A prawdziwe trzęsienie ziemi nastąpiło na samym wstępie meczu. W środku pola błyskawiczny przechwyt zanotował Paweł Kozioł, dograł do Grzegorza Janiczaka, który z kolei „uruchomił” Kamila Karcza. Napastnik ekipy z Czańca nie zmarnował wybornej szansy i strzałem z 14. metrów wprawił gości w osłupienie. – Taki był nasz plan, aby zacząć mecz agresywnie i możliwie szybko otworzyć wynik. Cieszy, że to właśnie zrealizowaliśmy – opowiada trener LKS-u Maciej Żak.

W kolejnych minutach tej części gry gospodarze dyktowali warunki, ale skuteczni już nie byli.

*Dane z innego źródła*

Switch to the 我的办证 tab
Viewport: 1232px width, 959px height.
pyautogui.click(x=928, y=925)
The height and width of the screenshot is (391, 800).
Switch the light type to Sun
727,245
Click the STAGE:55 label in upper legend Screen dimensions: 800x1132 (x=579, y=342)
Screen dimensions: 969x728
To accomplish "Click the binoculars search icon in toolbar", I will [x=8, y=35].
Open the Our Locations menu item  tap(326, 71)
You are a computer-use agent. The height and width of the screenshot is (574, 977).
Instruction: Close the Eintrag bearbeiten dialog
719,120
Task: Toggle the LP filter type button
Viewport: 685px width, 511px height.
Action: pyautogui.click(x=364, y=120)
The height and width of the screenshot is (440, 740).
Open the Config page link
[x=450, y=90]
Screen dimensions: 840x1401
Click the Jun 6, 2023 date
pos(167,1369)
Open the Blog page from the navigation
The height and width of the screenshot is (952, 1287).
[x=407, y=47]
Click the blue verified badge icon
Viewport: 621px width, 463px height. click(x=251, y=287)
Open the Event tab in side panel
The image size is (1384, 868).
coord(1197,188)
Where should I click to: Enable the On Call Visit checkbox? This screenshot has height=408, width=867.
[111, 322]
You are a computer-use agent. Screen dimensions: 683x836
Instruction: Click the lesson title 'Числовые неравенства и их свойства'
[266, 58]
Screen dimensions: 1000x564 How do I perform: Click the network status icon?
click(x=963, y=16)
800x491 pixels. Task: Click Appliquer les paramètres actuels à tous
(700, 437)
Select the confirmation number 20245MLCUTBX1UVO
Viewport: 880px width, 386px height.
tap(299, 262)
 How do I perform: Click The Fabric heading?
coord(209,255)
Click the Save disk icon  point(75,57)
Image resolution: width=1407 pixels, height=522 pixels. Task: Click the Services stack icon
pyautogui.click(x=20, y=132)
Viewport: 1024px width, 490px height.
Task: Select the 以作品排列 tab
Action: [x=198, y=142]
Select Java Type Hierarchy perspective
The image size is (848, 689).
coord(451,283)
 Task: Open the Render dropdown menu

Po dwójkowej akcji Filipa Handego z Karczem ten drugi przegrał pojedynek z bramkarzem Unii, zaś asysty Karcza na gola zamienić nie zdołał Ilya Nazdryn-Platnitski. Uderzenie Białorusina ostemplowało poprzeczkę.
 
Wobec niekorzystnego wyniku, ale i przebiegu zdarzeń szkoleniowiec Unii Marcin Koczy dokonał w przerwie aż 4 zmian w składzie, na murawie zameldował się m.in. Roland Buchała. Jak można było się spodziewać dotychczasowy lider podjął odważniejszą grę. – Zneutralizowaliśmy jego atuty, a więc fizyczność i groźne stałe fragmenty – kontynuuje Żak.

I jakkolwiek czaniecki LKS nie dał się zaskoczyć ani razu, tak w ofensywie nie zachwycił. Handy z 10. metrów wcelował nieznacznie obok celu, Łukasz Zakrzewski z bliska przeniósł futbolówkę ponad poprzeczką, a na finiszu Handy trafił tylko w słupek.